Gelet op de zojuist vermelde wetsgeschiedenis heeft de wetgever met de term „verplichte bijdragen” naar het oordeel van het Hof niet het oog gehad op uit de wet voortvloeiende belastingschulden. Mitsdien is van een gift die op de voet van artikel 6.33 van de Wet IB 2001 in aftrek kan worden gebracht te dezen geen sprake. Dit geldt zowel voor de betalingen van belastingen aan de Staat der Nederlanden als voor die van rioolheffing en afvalstoffenheffing aan de gemeente Meppel en van waterschapsbelasting aan het Waterschap Reest en Wierden.
4.4.
Aan de beoordeling van de vraag of voor het in aanmerking nemen van de door belanghebbende betaalde belastingschulden als periodieke giften is voldaan aan de vereisten van artikel 6.38, eerste lid, van de Wet IB 2001 - te weten dat zij berusten op een bij notariële of onderhandse akte van schenking aangegane verplichting om de uitkeringen of verstrekkingen gedurende vijf of meer jaren ten minste jaarlijks uit te keren - komt het Hof, nu de betalingen niet als gift kunnen worden aangemerkt, niet toe.
4.5.
De bijdragen aan een politieke partij zijn niet gelijk te stellen aan belastingbetalingen, die uit een wettelijke verplichting voortvloeien. Van die bijdragen kan niet worden gezegd dat de wetgever daar niet mede het oog op heeft gehad met de term „verplichte bijdragen”. Nu die bijdragen, anders dan belastingbetalingen, in beginsel tot de aftrekbare giften behoren, is geen sprake van zowel feitelijk als in juridisch opzicht gelijke gevallen. Belanghebbendes beroep op het gelijkheidsbeginsel strandt daarop.
4.6.
Ook overigens kan het beroep op het gelijkheidsbeginsel niet slagen. Belanghebbende heeft haar stelling dat in de aftrekbare bijdrage aan hun politieke partij door volksvertegenwoordigers een bedrag aan loonbelasting is begrepen niet aannemelijk gemaakt. Op schadeloosstelling van een Kamerlid wordt slechts loonbelasting ingehouden indien deze daarvoor opteert. Ook in die gevallen vloeit het aan belasting ingehouden bedrag niet in de partijkas, doch wordt deze afgedragen aan de ontvanger van de Belastingdienst. Met betrekking tot de meerderheidsregel heeft belanghebbende geen gegevens verstrekt waaruit valt af te leiden dat ten aanzien van andere belastingplichtigen in strijd met de wet giftenaftrek is verleend. Zij heeft dienaangaande derhalve niet aan haar stelplicht voldaan.

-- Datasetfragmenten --
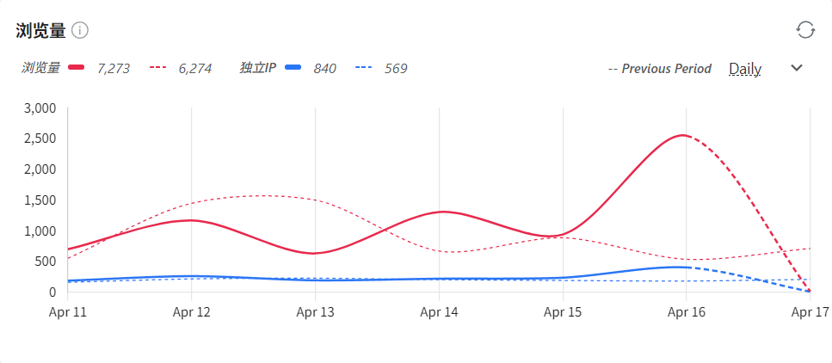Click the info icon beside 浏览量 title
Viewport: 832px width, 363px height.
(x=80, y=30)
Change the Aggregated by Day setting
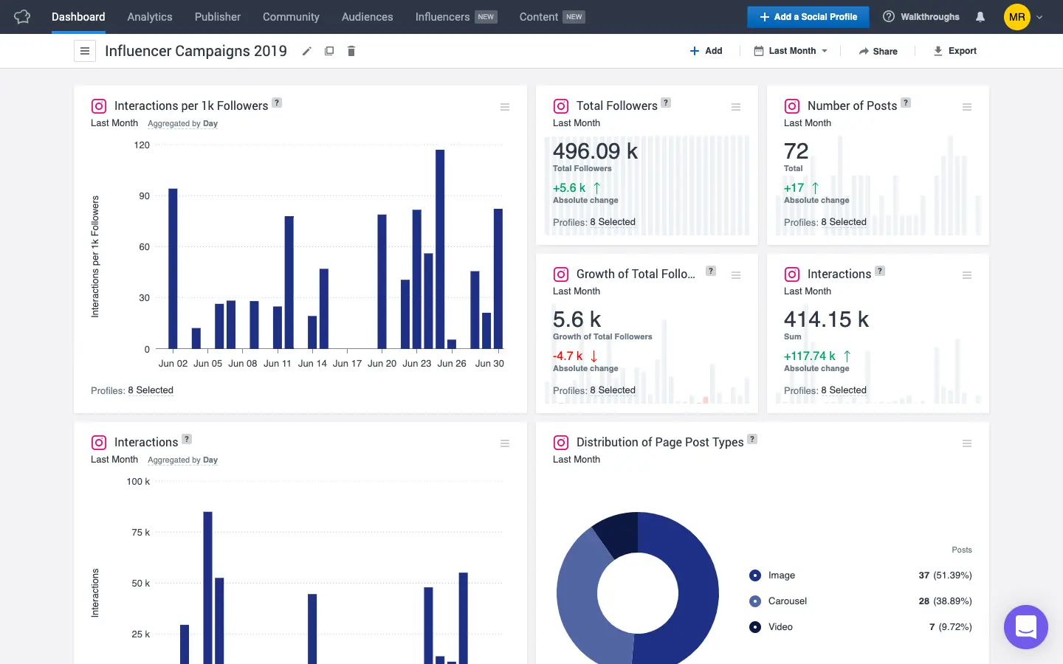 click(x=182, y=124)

-- Verken het materiaal --
1. Aan welke gemeente betaalde belanghebbende volgens de uitspraak rioolheffing en afvalstoffenheffing?
2. Leg aan de hand van de uitspraak uit waarom het Hof niet toekomt aan de vraag of is voldaan aan de vereisten van artikel 6.38, eerste lid, van de Wet IB 2001.
De items zijn voor het maken van de opdrachten niet nodig.

-- Verwachte resultaten --
1. Aan de gemeente Meppel.

2. De betaalde belastingschulden kunnen niet als gift worden aangemerkt. Volgens het Hof heeft de wetgever met de term „verplichte bijdragen” niet het oog gehad op uit de wet voortvloeiende belastingschulden. Daardoor hoeft de vraag naar de vereisten voor periodieke giften niet beoordeeld te worden.